Literature DB >> 9521827

Overexpression, single-step purification, and site-directed mutagenetic analysis of casbene synthase.

K Huang1, Q l Huang, A I Scott.   

Abstract

Casbene synthase is a diterpene cyclase isolated from castor bean (Ricinus communis L), which catalyzes the cyclization of geranylgeranyl diphosphate to form the phytoalexin casbene. We here report the overexpression of casbene synthase in Escherichia coli in soluble form using a thioredoxin fusion system. The amplified DNA by PCR carried on pCS7 was inserted into the expression vector pET32b(+) to form pCAS.2. The resulting transformants of pCAS. 2/BL21(DE3) produced a thioredoxin casbene synthase fusion protein (20-30% of total soluble protein) when induced with isopropyl beta-d-thiogalactopyranoside at 20 degrees C. Recombinant casbene synthase was purified to homogeneity in a single step with a His-binding metal-affinity column.

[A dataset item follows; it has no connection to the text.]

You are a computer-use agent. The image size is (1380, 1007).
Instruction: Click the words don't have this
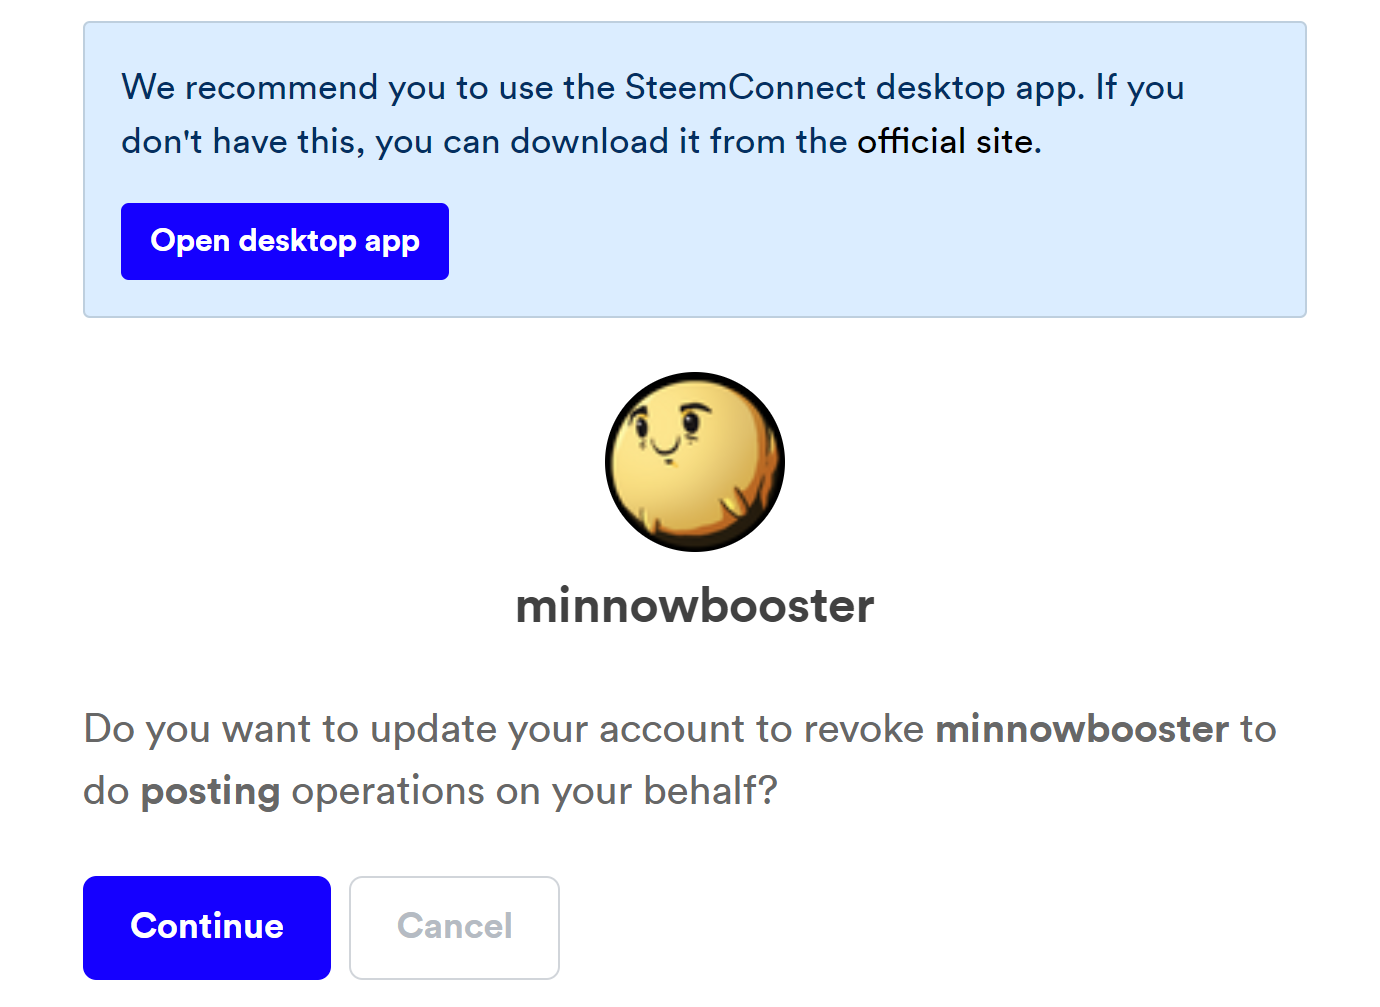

Casbene synthase has a conserved aspartate-rich region [amino acids 355-359 (DDTID)], one cysteine, and three histidines with several prenyl transferases and terpene cyclases. Seven mutants were constructed by site-directed mutagenesis. The importance of Asp 355 and Asp 356 for catalysis was established by an increase in Km as well as a reduction in kcat in the corresponding glutamate mutants. These results indicate that the first and the second aspartate are involved in catalysis, while the third aspartate and the conserved cysteine and histidine residues selected for mutagenesis appear not to be involved in catalysis. Copyright 1998 Academic Press.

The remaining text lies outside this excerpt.